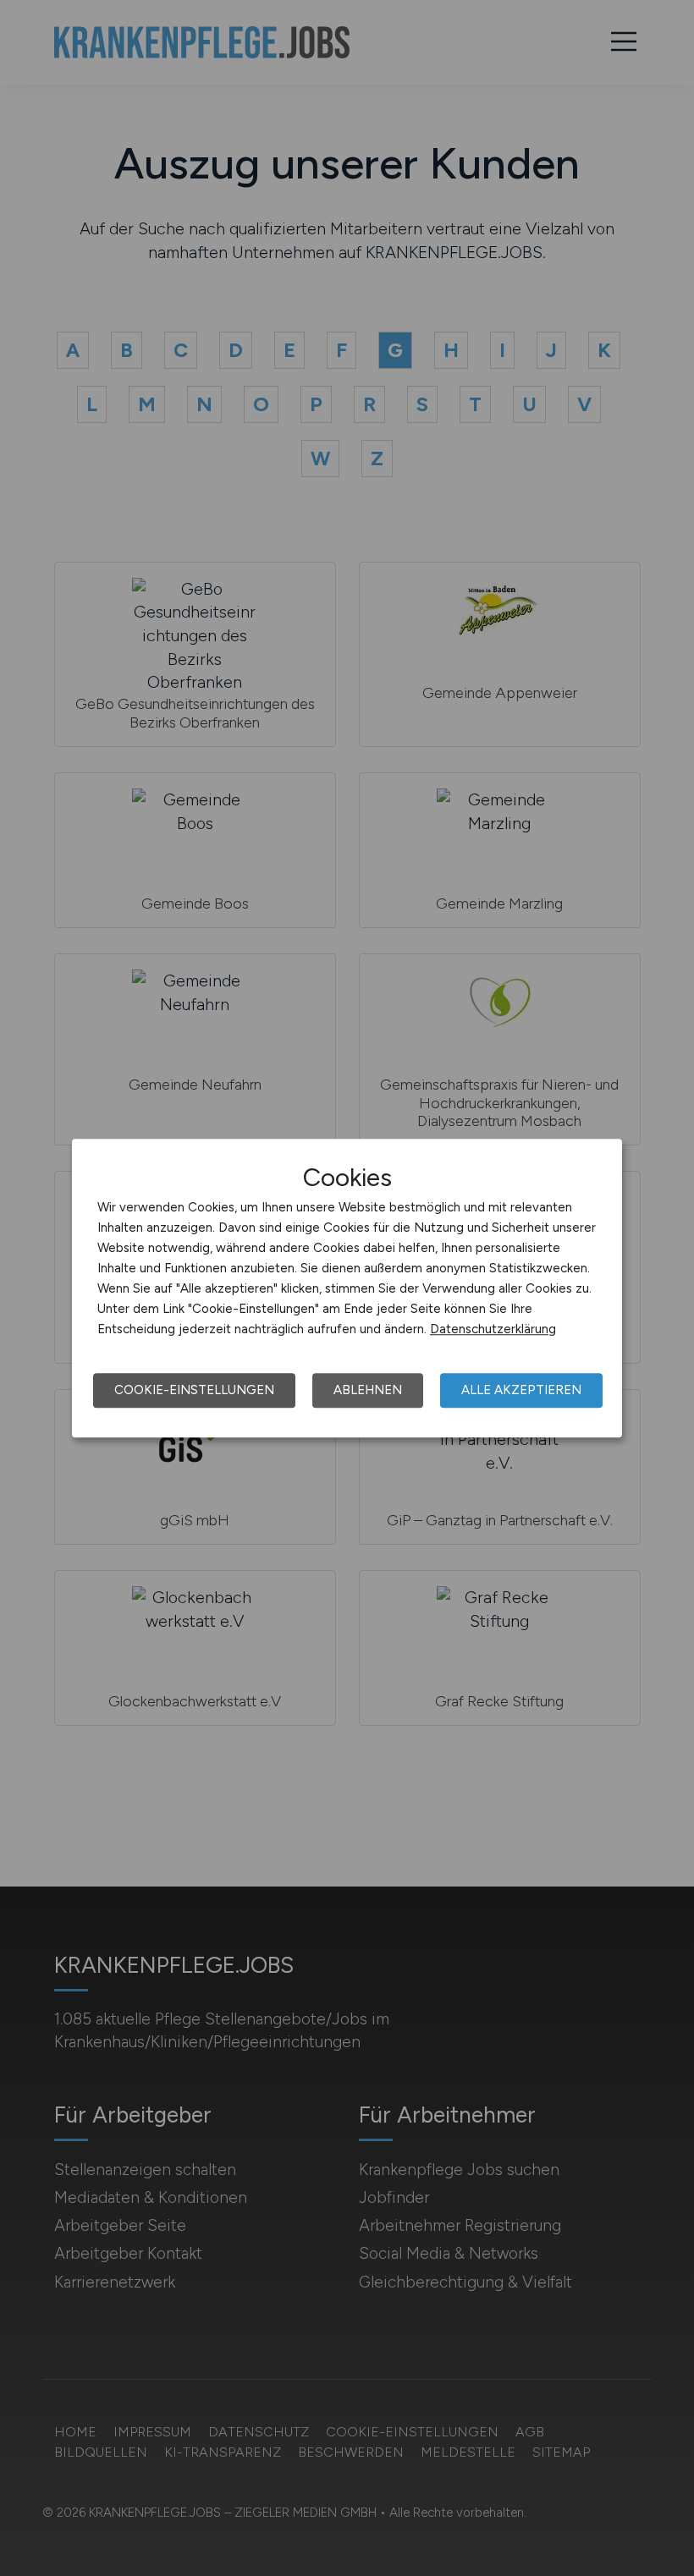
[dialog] (347, 1288)
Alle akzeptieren (521, 1390)
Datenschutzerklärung (493, 1329)
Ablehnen (367, 1390)
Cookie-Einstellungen (194, 1390)
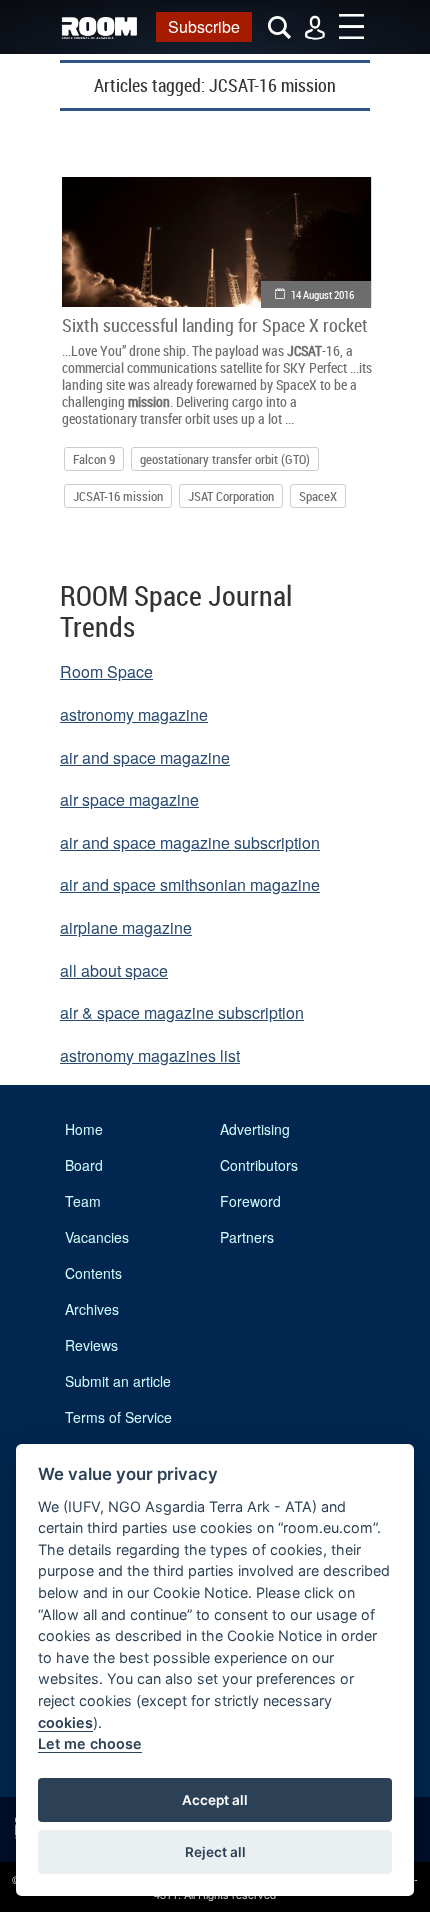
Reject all (215, 1852)
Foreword (250, 1201)
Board (84, 1165)
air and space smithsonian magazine (190, 884)
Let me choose (90, 1743)
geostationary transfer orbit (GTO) (225, 459)
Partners (247, 1237)
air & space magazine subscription (182, 1012)
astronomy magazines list (150, 1055)
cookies (65, 1722)
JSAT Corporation (231, 496)
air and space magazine (145, 757)
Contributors (259, 1165)
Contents (93, 1273)
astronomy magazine (134, 714)
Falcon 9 (94, 459)
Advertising (255, 1129)
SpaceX (318, 496)
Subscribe (204, 26)
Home (84, 1129)
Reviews (91, 1345)
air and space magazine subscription (190, 842)
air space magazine (129, 799)
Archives (92, 1309)
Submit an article (118, 1381)
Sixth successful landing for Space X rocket (215, 325)
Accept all (215, 1800)
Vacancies (97, 1237)
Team (83, 1201)
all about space (114, 970)
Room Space (106, 671)
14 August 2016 (322, 294)
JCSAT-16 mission (118, 496)
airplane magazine (126, 927)
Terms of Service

• • • • • • •

→ DIRECTIONS
An exact retyping of each record, with no pictures, is the answer required.

→ ANSWER BOX
[dialog] (347, 1288)
Alle akzeptieren (521, 1390)
Datenschutzerklärung (493, 1329)
Ablehnen (367, 1390)
Cookie-Einstellungen (194, 1390)
Reject all (215, 1852)
Foreword (250, 1201)
Board (84, 1165)
air and space smithsonian magazine (190, 884)
Let me choose (90, 1743)
geostationary transfer orbit (GTO) (225, 459)
Partners (247, 1237)
air & space magazine subscription (182, 1012)
astronomy magazines list (150, 1055)
cookies (65, 1722)
JSAT Corporation (231, 496)
air and space magazine (145, 757)
Contributors (259, 1165)
Contents (93, 1273)
astronomy magazine (134, 714)
Falcon 9 (94, 459)
Advertising (255, 1129)
SpaceX (318, 496)
Subscribe (204, 26)
Home (84, 1129)
Reviews (91, 1345)
air and space magazine subscription (190, 842)
air space magazine (129, 799)
Archives (92, 1309)
Submit an article (118, 1381)
Sixth successful landing for Space X rocket (215, 325)
Accept all (215, 1800)
Vacancies (97, 1237)
Team (83, 1201)
all about space (114, 970)
Room Space (106, 671)
14 August 2016 (322, 294)
JCSAT-16 mission (118, 496)
airplane magazine (126, 927)
Terms of Service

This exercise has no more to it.